**What to do:** Copy these lines again, replacing every "screenshot" with "page" and leaving everything else unchanged.

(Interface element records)
::::::

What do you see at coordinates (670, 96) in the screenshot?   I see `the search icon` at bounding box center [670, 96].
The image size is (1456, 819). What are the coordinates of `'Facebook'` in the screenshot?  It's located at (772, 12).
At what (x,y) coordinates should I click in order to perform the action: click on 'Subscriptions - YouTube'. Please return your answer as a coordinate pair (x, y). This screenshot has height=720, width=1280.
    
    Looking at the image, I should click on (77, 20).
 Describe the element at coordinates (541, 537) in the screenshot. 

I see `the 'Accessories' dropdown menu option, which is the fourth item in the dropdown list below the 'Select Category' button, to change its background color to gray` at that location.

::::::

**Right answer:**
What do you see at coordinates (670, 96) in the page?   I see `the search icon` at bounding box center [670, 96].
The image size is (1456, 819). What are the coordinates of `'Facebook'` in the page?  It's located at (772, 12).
At what (x,y) coordinates should I click in order to perform the action: click on 'Subscriptions - YouTube'. Please return your answer as a coordinate pair (x, y). This page has height=720, width=1280.
    
    Looking at the image, I should click on (77, 20).
 Describe the element at coordinates (541, 537) in the page. 

I see `the 'Accessories' dropdown menu option, which is the fourth item in the dropdown list below the 'Select Category' button, to change its background color to gray` at that location.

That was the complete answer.